▶ Saved entries
• • • •

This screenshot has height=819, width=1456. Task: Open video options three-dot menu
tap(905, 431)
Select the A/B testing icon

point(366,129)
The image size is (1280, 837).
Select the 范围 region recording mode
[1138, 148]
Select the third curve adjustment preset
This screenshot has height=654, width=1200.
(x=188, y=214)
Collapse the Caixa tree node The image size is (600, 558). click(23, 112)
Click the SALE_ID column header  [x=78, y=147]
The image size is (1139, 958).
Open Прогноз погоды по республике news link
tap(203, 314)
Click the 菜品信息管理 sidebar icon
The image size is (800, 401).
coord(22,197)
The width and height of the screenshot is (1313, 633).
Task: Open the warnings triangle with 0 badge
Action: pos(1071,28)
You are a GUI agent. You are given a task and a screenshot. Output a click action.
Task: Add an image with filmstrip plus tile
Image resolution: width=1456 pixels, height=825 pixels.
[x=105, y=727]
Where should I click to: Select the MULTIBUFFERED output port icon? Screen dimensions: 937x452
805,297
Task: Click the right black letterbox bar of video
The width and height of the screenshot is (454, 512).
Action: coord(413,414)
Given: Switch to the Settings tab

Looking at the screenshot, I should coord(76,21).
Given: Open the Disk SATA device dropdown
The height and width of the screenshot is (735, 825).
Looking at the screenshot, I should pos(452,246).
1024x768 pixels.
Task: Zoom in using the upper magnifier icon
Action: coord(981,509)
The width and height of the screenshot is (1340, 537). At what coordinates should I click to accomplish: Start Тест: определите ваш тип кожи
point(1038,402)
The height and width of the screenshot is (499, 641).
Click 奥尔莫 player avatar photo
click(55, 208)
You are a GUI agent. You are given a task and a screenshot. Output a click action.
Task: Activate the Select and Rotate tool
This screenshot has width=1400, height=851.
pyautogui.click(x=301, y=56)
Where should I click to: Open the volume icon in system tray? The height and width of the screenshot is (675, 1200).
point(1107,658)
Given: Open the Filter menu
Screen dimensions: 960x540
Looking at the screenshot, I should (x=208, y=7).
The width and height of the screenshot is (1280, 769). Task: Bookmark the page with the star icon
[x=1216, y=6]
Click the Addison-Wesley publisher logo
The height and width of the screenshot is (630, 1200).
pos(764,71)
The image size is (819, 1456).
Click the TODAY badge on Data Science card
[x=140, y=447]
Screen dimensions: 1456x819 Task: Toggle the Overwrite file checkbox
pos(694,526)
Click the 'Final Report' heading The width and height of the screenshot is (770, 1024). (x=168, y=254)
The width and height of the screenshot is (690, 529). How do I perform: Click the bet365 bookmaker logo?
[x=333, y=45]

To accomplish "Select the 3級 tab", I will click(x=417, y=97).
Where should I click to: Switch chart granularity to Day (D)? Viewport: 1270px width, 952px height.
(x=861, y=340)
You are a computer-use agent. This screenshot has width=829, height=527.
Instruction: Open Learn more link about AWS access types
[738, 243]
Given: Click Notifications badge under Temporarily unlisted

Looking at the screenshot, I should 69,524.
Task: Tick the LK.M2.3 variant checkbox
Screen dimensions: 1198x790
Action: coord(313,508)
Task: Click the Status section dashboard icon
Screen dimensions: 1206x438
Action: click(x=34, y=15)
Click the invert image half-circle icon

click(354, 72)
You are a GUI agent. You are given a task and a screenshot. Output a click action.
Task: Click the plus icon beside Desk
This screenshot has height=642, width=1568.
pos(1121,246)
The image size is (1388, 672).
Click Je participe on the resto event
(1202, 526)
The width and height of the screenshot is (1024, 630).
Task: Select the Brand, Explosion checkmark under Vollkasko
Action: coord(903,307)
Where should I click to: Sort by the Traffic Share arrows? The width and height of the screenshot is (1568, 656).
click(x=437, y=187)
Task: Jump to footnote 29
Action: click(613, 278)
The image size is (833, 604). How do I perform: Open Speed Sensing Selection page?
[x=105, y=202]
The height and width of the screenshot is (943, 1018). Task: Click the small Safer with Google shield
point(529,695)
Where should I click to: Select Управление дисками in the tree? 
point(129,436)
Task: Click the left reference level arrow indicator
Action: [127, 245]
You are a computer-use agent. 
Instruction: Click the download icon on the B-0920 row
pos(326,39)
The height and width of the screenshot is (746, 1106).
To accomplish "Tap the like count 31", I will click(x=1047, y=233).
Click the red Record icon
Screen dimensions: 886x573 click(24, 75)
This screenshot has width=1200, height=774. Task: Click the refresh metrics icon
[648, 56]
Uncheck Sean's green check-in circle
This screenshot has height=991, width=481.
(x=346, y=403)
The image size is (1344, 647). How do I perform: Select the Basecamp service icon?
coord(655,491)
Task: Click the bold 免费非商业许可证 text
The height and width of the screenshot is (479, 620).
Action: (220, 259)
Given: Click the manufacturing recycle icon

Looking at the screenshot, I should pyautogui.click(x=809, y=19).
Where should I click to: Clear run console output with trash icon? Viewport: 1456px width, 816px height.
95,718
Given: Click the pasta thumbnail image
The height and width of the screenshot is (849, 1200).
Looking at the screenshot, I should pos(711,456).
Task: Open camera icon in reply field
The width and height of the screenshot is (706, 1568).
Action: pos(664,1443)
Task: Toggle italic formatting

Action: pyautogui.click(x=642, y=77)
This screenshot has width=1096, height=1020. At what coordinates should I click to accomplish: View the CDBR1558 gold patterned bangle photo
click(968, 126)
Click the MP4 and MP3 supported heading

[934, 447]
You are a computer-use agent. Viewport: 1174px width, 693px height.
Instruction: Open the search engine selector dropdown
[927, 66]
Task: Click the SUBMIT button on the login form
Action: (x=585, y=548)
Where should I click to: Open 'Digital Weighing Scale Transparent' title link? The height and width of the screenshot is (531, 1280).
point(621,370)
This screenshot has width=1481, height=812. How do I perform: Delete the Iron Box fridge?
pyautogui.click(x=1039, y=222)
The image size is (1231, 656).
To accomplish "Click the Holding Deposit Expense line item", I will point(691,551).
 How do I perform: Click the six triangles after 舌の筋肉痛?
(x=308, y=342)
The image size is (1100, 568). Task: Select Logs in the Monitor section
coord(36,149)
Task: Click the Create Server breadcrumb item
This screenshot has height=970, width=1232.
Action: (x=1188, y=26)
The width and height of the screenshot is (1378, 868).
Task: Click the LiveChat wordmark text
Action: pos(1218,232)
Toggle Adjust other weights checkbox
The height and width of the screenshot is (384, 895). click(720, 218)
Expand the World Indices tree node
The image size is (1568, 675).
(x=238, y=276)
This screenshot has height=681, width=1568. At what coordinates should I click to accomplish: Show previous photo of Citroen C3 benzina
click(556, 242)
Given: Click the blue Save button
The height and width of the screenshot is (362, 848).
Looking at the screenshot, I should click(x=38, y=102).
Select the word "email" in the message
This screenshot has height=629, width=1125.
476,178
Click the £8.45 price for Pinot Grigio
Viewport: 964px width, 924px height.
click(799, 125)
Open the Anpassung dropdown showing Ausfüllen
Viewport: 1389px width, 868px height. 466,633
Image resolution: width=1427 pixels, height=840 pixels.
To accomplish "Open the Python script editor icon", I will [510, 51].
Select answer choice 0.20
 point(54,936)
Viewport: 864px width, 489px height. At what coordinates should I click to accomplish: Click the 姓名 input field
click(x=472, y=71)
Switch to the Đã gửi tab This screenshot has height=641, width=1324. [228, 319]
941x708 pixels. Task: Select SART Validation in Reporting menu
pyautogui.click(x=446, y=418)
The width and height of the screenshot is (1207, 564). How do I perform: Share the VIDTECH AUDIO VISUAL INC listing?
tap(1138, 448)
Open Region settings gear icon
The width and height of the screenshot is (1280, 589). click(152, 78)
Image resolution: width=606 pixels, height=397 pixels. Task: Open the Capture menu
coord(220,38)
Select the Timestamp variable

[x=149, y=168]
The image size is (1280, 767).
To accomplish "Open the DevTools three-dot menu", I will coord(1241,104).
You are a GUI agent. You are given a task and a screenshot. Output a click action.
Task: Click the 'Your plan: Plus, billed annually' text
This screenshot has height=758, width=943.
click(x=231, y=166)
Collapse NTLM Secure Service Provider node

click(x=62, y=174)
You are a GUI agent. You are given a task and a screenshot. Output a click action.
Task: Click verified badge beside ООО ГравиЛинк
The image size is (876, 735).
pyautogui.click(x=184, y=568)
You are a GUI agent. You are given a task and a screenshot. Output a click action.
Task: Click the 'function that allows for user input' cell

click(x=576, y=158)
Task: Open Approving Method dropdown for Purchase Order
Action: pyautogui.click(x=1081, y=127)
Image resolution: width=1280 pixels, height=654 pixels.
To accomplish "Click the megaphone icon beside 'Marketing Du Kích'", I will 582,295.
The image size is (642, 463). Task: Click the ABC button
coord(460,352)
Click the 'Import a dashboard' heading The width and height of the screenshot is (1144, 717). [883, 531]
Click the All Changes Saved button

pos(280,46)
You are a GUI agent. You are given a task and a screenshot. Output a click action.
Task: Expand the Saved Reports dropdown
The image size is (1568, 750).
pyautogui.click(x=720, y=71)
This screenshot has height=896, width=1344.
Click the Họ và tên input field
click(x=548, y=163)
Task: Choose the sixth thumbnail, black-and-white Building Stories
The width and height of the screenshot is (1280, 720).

• • • •

▶ How to complete this task
Please retype the top of the data exactly, down to and including the line that holds "Given: Open the Filter menu", and nothing further.

▶ Exercise output
This screenshot has height=819, width=1456. Task: Open video options three-dot menu
tap(905, 431)
Select the A/B testing icon

point(366,129)
The image size is (1280, 837).
Select the 范围 region recording mode
[1138, 148]
Select the third curve adjustment preset
This screenshot has height=654, width=1200.
(x=188, y=214)
Collapse the Caixa tree node The image size is (600, 558). click(23, 112)
Click the SALE_ID column header  [x=78, y=147]
The image size is (1139, 958).
Open Прогноз погоды по республике news link
tap(203, 314)
Click the 菜品信息管理 sidebar icon
The image size is (800, 401).
coord(22,197)
The width and height of the screenshot is (1313, 633).
Task: Open the warnings triangle with 0 badge
Action: pos(1071,28)
You are a GUI agent. You are given a task and a screenshot. Output a click action.
Task: Add an image with filmstrip plus tile
Image resolution: width=1456 pixels, height=825 pixels.
[x=105, y=727]
Where should I click to: Select the MULTIBUFFERED output port icon? Screen dimensions: 937x452
805,297
Task: Click the right black letterbox bar of video
The width and height of the screenshot is (454, 512).
Action: coord(413,414)
Given: Switch to the Settings tab

Looking at the screenshot, I should coord(76,21).
Given: Open the Disk SATA device dropdown
The height and width of the screenshot is (735, 825).
Looking at the screenshot, I should pos(452,246).
1024x768 pixels.
Task: Zoom in using the upper magnifier icon
Action: coord(981,509)
The width and height of the screenshot is (1340, 537). At what coordinates should I click to accomplish: Start Тест: определите ваш тип кожи
point(1038,402)
The height and width of the screenshot is (499, 641).
Click 奥尔莫 player avatar photo
click(55, 208)
You are a GUI agent. You are given a task and a screenshot. Output a click action.
Task: Activate the Select and Rotate tool
This screenshot has width=1400, height=851.
pyautogui.click(x=301, y=56)
Where should I click to: Open the volume icon in system tray? The height and width of the screenshot is (675, 1200).
point(1107,658)
Given: Open the Filter menu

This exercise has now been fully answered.